__DATA EXTRACT__
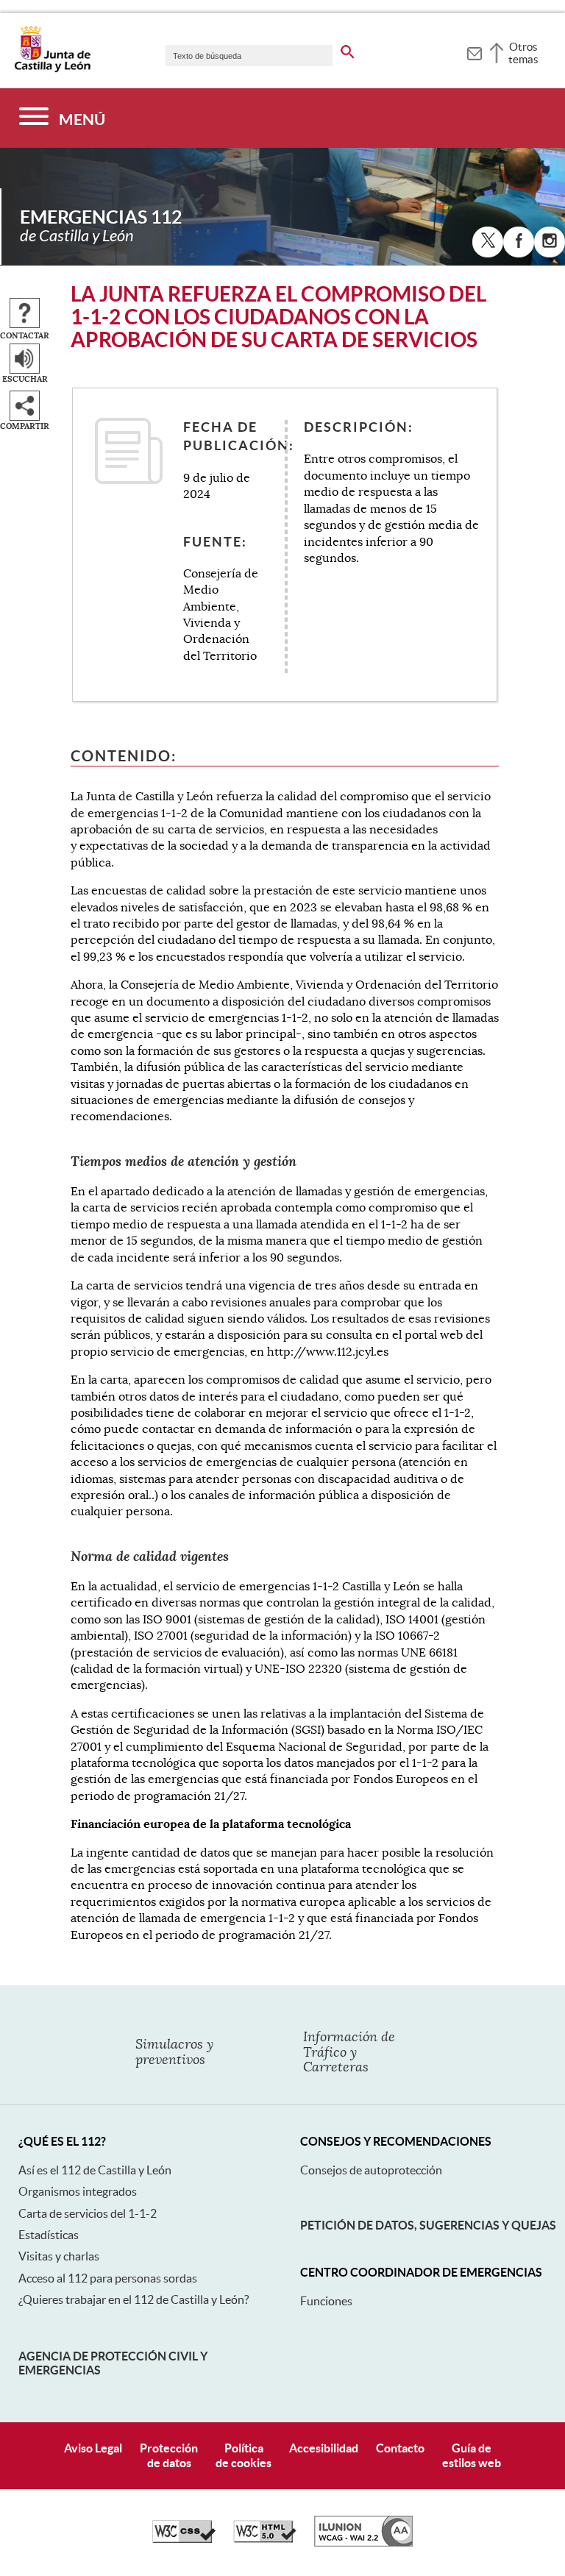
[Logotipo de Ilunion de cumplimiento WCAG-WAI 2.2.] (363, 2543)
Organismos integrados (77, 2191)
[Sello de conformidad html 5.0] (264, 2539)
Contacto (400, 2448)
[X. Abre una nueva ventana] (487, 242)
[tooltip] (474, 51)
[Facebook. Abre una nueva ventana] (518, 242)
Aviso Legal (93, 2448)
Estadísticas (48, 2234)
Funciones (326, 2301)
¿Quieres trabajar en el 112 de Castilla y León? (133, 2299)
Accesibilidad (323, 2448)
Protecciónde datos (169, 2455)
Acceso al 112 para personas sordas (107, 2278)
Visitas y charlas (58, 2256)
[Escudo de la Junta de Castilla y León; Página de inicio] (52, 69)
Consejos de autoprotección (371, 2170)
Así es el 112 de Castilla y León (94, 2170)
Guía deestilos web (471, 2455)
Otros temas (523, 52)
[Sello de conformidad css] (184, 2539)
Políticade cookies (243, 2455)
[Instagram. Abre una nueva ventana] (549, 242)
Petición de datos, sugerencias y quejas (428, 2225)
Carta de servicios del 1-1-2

__EXERCISE__
I need each line from the listing where the word "datos" occurs.

__ANSWER SECTION__
Protecciónde datos (169, 2455)
Petición de datos, sugerencias y quejas (428, 2225)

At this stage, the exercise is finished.